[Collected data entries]
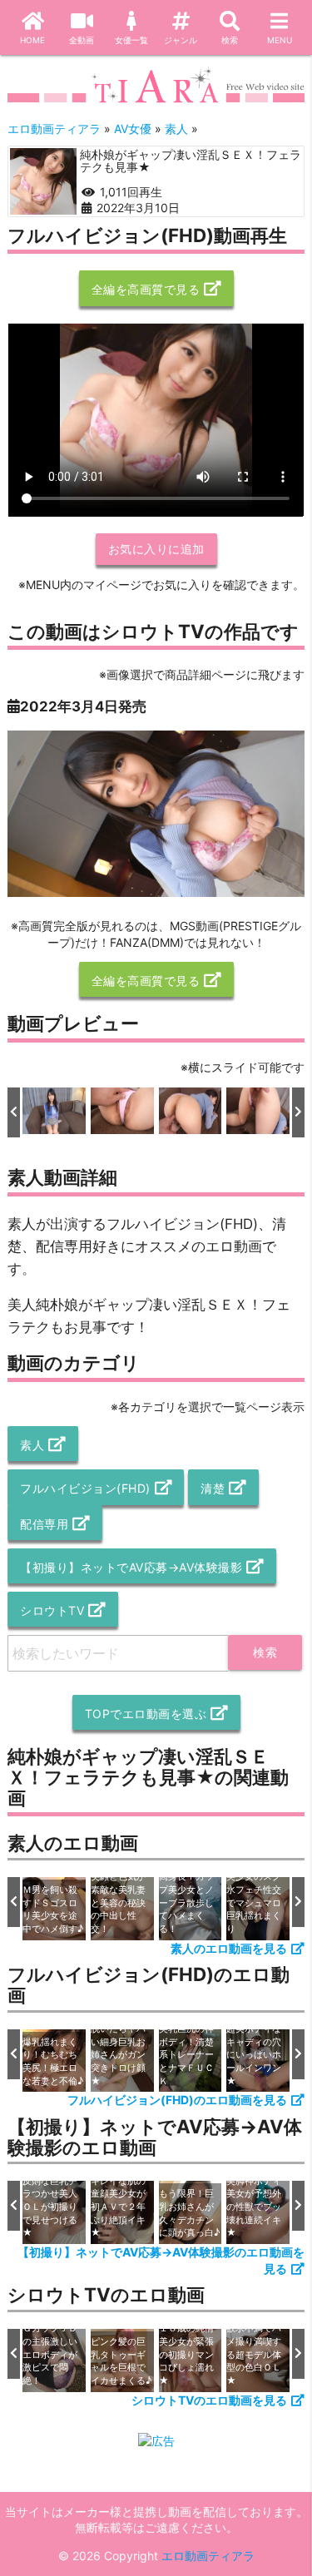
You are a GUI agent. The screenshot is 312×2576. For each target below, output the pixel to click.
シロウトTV (52, 1610)
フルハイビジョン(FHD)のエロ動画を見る (177, 2100)
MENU (279, 40)
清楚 (213, 1488)
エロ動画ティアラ (208, 2556)
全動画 (81, 40)
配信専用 (44, 1524)
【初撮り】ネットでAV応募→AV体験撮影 (131, 1567)
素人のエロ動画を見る (229, 1948)
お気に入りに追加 (156, 549)
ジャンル (180, 40)
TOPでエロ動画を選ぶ (146, 1714)
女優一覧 (131, 40)
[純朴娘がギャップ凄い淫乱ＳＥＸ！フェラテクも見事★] (43, 181)
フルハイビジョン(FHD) (85, 1488)
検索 (229, 40)
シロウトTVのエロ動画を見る (209, 2400)
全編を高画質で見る (146, 289)
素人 (32, 1445)
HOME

To do: There is a line with "シロウトTV (52, 1610)" and a line with "[純朴娘がギャップ凄い淫乱ＳＥＸ！フェラテクも見事★] (43, 181)" above. Copy exactly those two lines and all lines between them, with nothing else.

Answer for this exercise:
シロウトTV (52, 1610)
フルハイビジョン(FHD)のエロ動画を見る (177, 2100)
MENU (279, 40)
清楚 (213, 1488)
エロ動画ティアラ (208, 2556)
全動画 (81, 40)
配信専用 (44, 1524)
【初撮り】ネットでAV応募→AV体験撮影 (131, 1567)
素人のエロ動画を見る (229, 1948)
お気に入りに追加 (156, 549)
ジャンル (180, 40)
TOPでエロ動画を選ぶ (146, 1714)
女優一覧 (131, 40)
[純朴娘がギャップ凄い淫乱ＳＥＸ！フェラテクも見事★] (43, 181)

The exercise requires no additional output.